Je suis très heureuse d'être encore en scène à 47 ans et je constate que je fais largement partie des aînés à l'opéra.
Il y a quelques années, un collègue à qui je faisais remarquer que nous nous ressemblions m'a gentiment répondu : Oui, tu ressembles à ma mère. Le réveil !
Il était temps d'ajouter une corde à mon arc. Et avant même de m'en rendre compte, j'avais créé une initiative de mentorat pour les jeunes musiciens professionnels que j'ai décidé d'appeler Equilibrium.

L'objectif d' Equilibrium est d'accompagner les jeunes artistes au début de leur carrière, les aider à mettre en place la discipline et l'éthique de travail indispensables pour que leur passion pour la musique reste au cœur celle-ci au-delà des défis musicaux et non musicaux auxquels ils seront confrontés.

La plupart des musiciens commencent leur carrière lorsque, enfants, ils "jouent" littéralement de la musique, puis ils poursuivent leur rêve dans la joie et l'abandon. La frontière est floue entre la musique comme activité extrascolaire et la formation professionnelle. Et soudain, ils se retrouvent devant les premières années de leur carrière. Même accepter le mot professionnel, c'est intimidant. Et les jeunes artistes sont sans cesse confrontés à une muraille de défis : nouveaux collègues, villes et langues étrangères, choix du bon répertoire, effets des voyages et de la solitude, éloignement des amis et de la famille, effets psychologiques des critiques dans les journaux et sur Internet. Alors qu'ils essaient juste de rassembler assez d'argent pour payer leur loyer et leur billet d'avion pour l'audition suivante avant de devoir souvent faire face à une déception alors même que leur compte en banque est presque vide. Ils doivent apprendre à gérer leur temps et leurs priorités sans l'horaire imposé des conservatoires ou écoles d'opéra. Et beaucoup d'entre eux essaient de trouver leur voie sans agent pour les aider à décider des engagements à accepter et dans quelles conditions.
Ces défis persisteront au cours de la carrière mais ils sont particulièrement difficiles et troublants au début d'une carrière. Il faut que ces jeunes artistes comprennent que les artistes qu'ils admirent, les artistes comme moi, assez âgés pour être leur mère ou leur père, ont aussi eu des moments où ils étaient prêts abandonner, des périodes où ils n'ont pas pu résister aux pressions extérieures pour que qu'ils acceptent des compromis qui ont bousculé leur équilibre, des périodes de triomphe public mêlées d'incertitudes personnelles et vice versa.
Lorsque nous prenons le temps d'encadrer nos jeunes collègues et de partager avec eux les méthodes que nous avons développées (dont plusieurs fonctionnent !), nous les aidons à traverser cette période difficile et à revenir au cœur de ce que c'est que d'être musicien.
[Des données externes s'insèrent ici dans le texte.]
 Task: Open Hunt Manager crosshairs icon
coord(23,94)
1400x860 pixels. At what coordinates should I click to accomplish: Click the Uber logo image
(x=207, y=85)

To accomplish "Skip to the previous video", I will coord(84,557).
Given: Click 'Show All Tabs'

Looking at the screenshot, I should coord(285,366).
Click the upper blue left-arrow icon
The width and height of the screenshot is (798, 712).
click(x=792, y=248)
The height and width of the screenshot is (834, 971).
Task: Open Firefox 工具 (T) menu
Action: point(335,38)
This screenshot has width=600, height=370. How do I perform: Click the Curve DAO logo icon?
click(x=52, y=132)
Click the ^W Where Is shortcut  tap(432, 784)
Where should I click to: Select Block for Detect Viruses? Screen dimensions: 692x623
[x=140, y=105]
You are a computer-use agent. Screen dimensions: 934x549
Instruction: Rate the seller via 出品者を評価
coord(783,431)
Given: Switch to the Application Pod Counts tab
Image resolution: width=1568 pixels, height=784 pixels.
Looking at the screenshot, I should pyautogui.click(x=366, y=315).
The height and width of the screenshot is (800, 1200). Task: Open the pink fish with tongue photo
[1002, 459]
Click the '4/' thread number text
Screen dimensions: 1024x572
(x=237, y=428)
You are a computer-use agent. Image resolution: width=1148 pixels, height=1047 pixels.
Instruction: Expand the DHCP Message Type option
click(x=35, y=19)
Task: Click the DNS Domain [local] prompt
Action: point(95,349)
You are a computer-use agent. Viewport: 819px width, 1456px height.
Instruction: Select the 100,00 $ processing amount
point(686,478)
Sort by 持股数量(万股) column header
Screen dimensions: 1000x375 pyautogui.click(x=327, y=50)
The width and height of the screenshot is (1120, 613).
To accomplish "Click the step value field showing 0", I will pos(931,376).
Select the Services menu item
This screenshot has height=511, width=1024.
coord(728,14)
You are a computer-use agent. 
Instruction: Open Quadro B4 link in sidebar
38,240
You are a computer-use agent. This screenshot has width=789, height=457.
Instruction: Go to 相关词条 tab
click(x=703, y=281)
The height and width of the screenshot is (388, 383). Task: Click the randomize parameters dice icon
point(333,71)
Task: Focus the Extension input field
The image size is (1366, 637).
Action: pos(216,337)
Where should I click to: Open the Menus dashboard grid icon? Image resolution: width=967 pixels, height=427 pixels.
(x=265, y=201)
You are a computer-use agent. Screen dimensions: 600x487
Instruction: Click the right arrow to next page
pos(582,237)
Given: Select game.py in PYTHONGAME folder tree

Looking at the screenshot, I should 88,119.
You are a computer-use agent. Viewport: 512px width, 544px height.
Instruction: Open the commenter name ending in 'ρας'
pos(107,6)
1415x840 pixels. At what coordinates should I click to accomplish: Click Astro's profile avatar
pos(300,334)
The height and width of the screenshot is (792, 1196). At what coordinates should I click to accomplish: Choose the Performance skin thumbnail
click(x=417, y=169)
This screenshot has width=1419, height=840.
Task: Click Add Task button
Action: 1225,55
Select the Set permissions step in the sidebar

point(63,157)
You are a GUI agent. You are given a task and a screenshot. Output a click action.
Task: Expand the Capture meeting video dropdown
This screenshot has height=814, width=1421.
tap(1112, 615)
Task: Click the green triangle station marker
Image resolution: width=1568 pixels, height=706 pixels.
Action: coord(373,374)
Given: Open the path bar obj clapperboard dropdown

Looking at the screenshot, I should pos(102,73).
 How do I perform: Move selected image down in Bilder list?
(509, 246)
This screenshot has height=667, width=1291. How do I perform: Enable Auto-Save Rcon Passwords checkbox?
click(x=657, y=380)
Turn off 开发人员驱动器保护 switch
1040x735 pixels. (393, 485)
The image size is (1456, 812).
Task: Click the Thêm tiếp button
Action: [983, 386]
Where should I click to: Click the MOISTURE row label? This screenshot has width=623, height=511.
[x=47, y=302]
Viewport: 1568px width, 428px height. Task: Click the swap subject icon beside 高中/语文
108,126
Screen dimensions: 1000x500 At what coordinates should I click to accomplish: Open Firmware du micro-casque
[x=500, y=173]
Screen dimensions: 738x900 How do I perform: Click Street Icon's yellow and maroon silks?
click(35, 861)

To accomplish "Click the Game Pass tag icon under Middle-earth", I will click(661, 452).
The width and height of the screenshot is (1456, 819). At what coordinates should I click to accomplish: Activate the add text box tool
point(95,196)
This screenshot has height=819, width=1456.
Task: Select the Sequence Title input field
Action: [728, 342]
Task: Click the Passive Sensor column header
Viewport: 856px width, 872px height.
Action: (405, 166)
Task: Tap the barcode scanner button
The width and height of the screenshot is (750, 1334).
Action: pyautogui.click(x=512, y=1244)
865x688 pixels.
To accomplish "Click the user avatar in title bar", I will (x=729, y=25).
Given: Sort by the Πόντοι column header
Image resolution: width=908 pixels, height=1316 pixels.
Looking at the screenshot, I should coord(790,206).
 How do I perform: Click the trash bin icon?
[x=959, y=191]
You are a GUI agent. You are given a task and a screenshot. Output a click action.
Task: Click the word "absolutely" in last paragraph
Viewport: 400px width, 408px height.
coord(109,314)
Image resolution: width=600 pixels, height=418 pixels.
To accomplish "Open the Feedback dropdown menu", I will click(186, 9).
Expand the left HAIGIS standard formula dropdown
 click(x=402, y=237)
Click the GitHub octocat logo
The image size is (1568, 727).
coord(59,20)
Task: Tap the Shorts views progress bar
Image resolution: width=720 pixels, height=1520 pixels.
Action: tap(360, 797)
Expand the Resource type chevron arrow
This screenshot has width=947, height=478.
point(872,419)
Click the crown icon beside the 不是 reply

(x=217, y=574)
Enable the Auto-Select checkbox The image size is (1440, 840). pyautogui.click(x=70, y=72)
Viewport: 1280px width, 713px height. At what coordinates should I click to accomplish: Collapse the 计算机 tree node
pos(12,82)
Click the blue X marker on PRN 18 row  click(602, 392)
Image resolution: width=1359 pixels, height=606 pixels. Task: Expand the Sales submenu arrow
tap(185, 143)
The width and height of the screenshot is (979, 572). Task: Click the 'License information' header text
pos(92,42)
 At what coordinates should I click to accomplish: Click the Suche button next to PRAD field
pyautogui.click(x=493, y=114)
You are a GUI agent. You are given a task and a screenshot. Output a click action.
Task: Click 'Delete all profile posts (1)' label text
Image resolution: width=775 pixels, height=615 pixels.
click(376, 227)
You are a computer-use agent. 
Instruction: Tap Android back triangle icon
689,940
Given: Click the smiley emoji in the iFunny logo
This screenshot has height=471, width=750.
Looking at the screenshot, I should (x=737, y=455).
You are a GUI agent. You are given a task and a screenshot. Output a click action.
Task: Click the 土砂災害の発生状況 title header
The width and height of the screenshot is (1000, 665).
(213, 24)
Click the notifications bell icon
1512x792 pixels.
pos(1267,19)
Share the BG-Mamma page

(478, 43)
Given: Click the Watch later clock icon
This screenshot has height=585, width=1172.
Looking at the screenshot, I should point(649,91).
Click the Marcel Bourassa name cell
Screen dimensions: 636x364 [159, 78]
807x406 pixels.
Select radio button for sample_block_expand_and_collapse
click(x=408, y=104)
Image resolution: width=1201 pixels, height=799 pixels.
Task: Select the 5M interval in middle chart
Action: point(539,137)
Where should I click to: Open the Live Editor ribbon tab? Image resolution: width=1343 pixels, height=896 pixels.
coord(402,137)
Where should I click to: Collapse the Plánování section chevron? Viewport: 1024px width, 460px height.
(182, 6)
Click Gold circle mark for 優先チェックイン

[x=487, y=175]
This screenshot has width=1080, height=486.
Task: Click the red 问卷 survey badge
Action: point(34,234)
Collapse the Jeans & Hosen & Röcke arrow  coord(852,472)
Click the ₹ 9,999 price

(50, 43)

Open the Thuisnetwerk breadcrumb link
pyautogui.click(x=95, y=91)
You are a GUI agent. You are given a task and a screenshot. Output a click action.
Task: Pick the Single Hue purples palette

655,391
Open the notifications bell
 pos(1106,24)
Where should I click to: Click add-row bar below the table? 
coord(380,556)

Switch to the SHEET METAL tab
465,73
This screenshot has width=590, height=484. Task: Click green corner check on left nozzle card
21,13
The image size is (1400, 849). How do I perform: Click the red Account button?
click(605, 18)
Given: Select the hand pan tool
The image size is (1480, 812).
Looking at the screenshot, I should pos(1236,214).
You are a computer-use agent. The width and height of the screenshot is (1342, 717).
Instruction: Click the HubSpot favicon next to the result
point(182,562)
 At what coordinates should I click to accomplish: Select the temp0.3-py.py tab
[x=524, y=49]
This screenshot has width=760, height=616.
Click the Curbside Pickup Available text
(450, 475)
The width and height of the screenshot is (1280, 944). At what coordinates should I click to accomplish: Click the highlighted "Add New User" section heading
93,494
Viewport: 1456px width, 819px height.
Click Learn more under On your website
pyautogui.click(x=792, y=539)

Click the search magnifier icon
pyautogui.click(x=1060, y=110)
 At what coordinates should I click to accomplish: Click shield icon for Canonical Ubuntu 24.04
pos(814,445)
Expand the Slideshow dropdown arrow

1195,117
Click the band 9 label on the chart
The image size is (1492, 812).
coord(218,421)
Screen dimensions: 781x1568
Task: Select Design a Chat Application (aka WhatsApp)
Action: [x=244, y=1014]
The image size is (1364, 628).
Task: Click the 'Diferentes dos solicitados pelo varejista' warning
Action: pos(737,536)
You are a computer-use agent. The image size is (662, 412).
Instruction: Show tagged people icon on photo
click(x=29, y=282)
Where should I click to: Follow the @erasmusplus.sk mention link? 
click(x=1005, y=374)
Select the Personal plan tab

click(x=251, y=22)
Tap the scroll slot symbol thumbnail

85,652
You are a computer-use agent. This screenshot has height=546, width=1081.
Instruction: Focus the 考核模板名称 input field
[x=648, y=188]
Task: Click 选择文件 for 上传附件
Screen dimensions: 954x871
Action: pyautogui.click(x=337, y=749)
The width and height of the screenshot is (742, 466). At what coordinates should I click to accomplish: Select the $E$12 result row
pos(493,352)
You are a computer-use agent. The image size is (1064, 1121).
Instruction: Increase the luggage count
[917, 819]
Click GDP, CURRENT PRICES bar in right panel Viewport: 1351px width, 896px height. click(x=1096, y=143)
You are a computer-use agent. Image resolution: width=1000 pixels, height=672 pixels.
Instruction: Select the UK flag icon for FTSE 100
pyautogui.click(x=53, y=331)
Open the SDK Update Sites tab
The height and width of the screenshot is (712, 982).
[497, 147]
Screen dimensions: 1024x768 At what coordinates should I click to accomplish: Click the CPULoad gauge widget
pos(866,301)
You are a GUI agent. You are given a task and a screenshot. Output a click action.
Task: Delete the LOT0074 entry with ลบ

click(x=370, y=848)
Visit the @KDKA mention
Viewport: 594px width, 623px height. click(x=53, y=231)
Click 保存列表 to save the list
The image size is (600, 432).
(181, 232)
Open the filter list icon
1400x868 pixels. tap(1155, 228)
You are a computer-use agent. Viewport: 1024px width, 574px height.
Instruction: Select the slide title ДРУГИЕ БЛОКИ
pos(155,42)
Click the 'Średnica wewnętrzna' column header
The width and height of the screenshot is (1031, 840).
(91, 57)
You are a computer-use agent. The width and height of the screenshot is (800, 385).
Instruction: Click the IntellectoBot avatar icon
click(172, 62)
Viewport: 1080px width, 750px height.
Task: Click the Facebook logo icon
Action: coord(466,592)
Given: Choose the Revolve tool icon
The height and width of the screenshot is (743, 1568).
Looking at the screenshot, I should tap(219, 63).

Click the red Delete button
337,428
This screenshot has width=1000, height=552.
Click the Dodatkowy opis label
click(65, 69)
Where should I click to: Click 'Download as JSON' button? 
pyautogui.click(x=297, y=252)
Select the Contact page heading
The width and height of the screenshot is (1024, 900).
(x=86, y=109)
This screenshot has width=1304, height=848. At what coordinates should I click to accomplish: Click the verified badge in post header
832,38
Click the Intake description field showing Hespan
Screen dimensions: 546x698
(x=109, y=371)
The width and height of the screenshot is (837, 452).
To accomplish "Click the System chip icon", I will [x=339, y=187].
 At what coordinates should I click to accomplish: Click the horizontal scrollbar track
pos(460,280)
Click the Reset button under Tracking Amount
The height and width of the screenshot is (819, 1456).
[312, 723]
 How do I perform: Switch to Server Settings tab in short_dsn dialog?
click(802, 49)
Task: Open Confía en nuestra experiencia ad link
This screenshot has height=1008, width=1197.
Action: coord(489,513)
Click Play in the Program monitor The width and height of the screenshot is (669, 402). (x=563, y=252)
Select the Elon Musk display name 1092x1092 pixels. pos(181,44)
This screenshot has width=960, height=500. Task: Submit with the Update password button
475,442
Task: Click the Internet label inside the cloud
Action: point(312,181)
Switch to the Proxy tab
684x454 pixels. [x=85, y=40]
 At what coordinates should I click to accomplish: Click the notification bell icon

Je me rends compte à quel point les mentors ont été importants dans mon propre développement, et encore aujourd'hui. Il y a une limite à ce que l'on peut apprendre de Google... Nous devons nous connecter avec les gens, cœur à cœur ! Nous devons nous raconter nos histoires, partager et transmettre nos connaissances.

Cette année, Equilibrium compte 24 jeunes musiciens : 20 chanteurs et 4 chefs d'orchestre. Sélectionnés parmi plus de 350 candidats, ces artistes (talentueux, disciplinés, curieux et courageux) viennent de 12 pays, de la Guadeloupe au Canada en passant par l'Australie. Trois sont suédois ! Notre travail ensemble est fait de retraites, d'ateliers intensifs, de prestations publiques avec des orchestres de haut niveau en Europe et en Amérique du Nord.

 

Les commentaires sont clos.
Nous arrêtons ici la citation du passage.